Ged Stokes, his father, was a New Zealand rugby league player and coach, who brought his family to England when he was appointed coach of Workington Town. Ben was 12. Is there anything of his father that he would like to pass on to his own children? “Just be polite. If my two kids grow up to be extremely polite to everyone around them, then I’ll be happy.”
Although sport is not war, he is careful to point out, he likens his approach to leading a platoon. “I’ll be the first one over [the top] if I’m leading you, because I’m not going to send you boys in there first to take a few bullets and then make my way through. I’ll be going out there and take them so you guys can get through. That’s something I can take into certain parts of leadership within sport. Obviously I don’t have bullets flying at me.”
He tries to avoid showing any disappointment in his team-mates in public. “If I do need to do that I’ll do it in the dressing room away from any cameras. It very, very rarely happens. Every now and again I will be like, ‘F***ing quiet, lads, sort it out.’ It’s very subtle things like, ‘Can we just perk it up a bit? We’re playing for England, lads, come on.’ "
I have been told by someone who knows him well that his team-mates love him but also respect his forcefulness. Might they occasionally be a little scared of him? “No. I don’t shout at anyone. I don’t tell anyone off.” His team-mates should be motivated by admiration for his captaincy “rather than fear and [thinking], ‘Shit, I need to do this.’ I wouldn’t do anything for anybody I didn’t respect. If someone’s being a dick, I will tell them to f*** off.” This is what he said to one of the “suits” who asked for a selfie with him after the World Cup triumph.

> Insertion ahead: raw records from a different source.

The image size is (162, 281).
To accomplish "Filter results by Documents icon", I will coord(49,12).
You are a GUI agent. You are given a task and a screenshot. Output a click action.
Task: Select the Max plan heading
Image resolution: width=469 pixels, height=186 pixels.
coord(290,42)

Stokes has little time for cricket officials he does not respect or for critics. His focus off the pitch, just as it is at the crease, is on those in his immediate proximity and he blocks out the wider cacophony.
“I only care about the people who are important to me, like friends and family and their opinion. They’re the ones who matter. If you’ve got an opinion about me, I’m not going to bother about it if you don’t have my phone number.”